**Your instructions**
Reproduce the records verbatim from the line containing "Image resolution: width=1024" through the line containing "Click the Windows", both of those lines included, and nothing beyond that stretch.

**Provided information**
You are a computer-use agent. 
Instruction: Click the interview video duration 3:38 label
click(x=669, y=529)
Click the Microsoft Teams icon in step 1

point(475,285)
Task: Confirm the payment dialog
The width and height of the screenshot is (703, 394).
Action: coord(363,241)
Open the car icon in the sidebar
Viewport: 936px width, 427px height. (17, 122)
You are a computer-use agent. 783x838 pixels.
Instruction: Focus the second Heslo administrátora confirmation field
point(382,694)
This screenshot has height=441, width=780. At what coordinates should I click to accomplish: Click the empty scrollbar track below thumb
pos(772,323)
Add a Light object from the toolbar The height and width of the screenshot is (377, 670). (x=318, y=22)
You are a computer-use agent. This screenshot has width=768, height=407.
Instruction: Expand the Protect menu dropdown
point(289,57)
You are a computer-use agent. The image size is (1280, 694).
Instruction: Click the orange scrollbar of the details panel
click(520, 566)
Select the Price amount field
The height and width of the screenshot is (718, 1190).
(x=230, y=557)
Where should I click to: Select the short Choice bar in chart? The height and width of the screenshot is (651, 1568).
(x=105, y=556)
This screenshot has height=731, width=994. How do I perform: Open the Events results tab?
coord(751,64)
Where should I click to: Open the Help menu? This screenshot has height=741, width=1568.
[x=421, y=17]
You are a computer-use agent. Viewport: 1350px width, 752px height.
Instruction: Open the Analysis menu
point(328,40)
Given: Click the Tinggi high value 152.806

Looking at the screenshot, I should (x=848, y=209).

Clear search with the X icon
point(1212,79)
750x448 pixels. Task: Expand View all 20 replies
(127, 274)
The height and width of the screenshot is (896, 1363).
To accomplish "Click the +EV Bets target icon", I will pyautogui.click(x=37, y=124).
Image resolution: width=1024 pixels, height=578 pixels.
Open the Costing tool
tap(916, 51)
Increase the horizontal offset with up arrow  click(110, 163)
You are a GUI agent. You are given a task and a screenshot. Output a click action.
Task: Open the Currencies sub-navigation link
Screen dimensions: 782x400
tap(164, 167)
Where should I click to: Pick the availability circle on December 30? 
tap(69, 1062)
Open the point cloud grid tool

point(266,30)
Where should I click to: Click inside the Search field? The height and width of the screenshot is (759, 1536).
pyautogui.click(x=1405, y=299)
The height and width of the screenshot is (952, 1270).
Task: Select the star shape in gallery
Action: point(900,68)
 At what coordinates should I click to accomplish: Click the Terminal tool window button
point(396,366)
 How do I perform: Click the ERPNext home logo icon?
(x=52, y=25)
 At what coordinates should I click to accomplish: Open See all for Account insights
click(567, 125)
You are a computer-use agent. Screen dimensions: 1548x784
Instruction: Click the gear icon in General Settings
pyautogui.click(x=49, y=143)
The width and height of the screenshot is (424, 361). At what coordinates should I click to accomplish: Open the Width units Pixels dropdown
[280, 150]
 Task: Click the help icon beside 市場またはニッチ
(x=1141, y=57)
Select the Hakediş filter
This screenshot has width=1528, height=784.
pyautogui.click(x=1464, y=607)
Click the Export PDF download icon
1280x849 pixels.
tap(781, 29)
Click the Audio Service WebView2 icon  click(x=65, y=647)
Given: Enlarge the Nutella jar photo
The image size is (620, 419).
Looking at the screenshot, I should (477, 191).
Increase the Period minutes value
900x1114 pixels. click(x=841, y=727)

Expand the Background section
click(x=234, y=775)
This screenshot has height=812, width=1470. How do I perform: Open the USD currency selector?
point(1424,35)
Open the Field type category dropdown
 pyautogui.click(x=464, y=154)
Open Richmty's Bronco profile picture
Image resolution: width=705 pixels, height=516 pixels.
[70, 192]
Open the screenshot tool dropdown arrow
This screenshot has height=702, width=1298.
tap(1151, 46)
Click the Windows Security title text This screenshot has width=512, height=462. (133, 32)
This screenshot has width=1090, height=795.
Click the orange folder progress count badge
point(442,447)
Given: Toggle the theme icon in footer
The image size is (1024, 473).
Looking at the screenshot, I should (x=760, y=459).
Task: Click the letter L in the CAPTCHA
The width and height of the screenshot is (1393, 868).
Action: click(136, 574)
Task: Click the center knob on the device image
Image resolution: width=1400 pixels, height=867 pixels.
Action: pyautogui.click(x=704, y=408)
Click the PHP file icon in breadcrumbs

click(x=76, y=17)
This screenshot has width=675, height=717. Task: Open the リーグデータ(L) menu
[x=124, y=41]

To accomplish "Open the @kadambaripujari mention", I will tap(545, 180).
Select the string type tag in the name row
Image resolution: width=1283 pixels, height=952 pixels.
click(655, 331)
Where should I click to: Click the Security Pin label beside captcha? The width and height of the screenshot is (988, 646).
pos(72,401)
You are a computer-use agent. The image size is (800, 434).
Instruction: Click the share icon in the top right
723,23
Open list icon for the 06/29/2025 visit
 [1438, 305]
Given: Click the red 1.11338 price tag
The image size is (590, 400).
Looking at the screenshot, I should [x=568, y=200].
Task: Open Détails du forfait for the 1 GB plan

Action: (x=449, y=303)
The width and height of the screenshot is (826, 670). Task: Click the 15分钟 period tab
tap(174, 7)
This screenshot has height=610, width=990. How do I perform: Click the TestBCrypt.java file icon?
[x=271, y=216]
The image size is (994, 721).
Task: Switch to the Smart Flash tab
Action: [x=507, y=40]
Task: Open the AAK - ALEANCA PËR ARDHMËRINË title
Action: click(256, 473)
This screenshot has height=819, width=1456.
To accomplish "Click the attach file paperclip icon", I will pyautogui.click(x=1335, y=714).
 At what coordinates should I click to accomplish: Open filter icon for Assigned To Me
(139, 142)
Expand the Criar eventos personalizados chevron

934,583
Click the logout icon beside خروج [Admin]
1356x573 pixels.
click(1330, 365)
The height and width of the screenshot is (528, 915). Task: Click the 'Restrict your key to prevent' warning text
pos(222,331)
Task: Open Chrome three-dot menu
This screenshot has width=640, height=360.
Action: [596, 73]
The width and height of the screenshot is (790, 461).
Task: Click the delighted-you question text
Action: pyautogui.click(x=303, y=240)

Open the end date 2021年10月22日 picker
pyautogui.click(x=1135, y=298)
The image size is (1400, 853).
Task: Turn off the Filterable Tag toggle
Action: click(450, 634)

**Full response**
Image resolution: width=1024 pixels, height=578 pixels.
Open the Costing tool
tap(916, 51)
Increase the horizontal offset with up arrow  click(110, 163)
You are a GUI agent. You are given a task and a screenshot. Output a click action.
Task: Open the Currencies sub-navigation link
Screen dimensions: 782x400
tap(164, 167)
Where should I click to: Pick the availability circle on December 30? 
tap(69, 1062)
Open the point cloud grid tool

point(266,30)
Where should I click to: Click inside the Search field? The height and width of the screenshot is (759, 1536).
pyautogui.click(x=1405, y=299)
The height and width of the screenshot is (952, 1270).
Task: Select the star shape in gallery
Action: point(900,68)
 At what coordinates should I click to accomplish: Click the Terminal tool window button
point(396,366)
 How do I perform: Click the ERPNext home logo icon?
(x=52, y=25)
 At what coordinates should I click to accomplish: Open See all for Account insights
click(567, 125)
You are a computer-use agent. Screen dimensions: 1548x784
Instruction: Click the gear icon in General Settings
pyautogui.click(x=49, y=143)
The width and height of the screenshot is (424, 361). At what coordinates should I click to accomplish: Open the Width units Pixels dropdown
[280, 150]
 Task: Click the help icon beside 市場またはニッチ
(x=1141, y=57)
Select the Hakediş filter
This screenshot has width=1528, height=784.
pyautogui.click(x=1464, y=607)
Click the Export PDF download icon
1280x849 pixels.
tap(781, 29)
Click the Audio Service WebView2 icon  click(x=65, y=647)
Given: Enlarge the Nutella jar photo
The image size is (620, 419).
Looking at the screenshot, I should (477, 191).
Increase the Period minutes value
900x1114 pixels. click(x=841, y=727)

Expand the Background section
click(x=234, y=775)
This screenshot has height=812, width=1470. How do I perform: Open the USD currency selector?
point(1424,35)
Open the Field type category dropdown
 pyautogui.click(x=464, y=154)
Open Richmty's Bronco profile picture
Image resolution: width=705 pixels, height=516 pixels.
[70, 192]
Open the screenshot tool dropdown arrow
This screenshot has height=702, width=1298.
tap(1151, 46)
Click the Windows Security title text This screenshot has width=512, height=462. (133, 32)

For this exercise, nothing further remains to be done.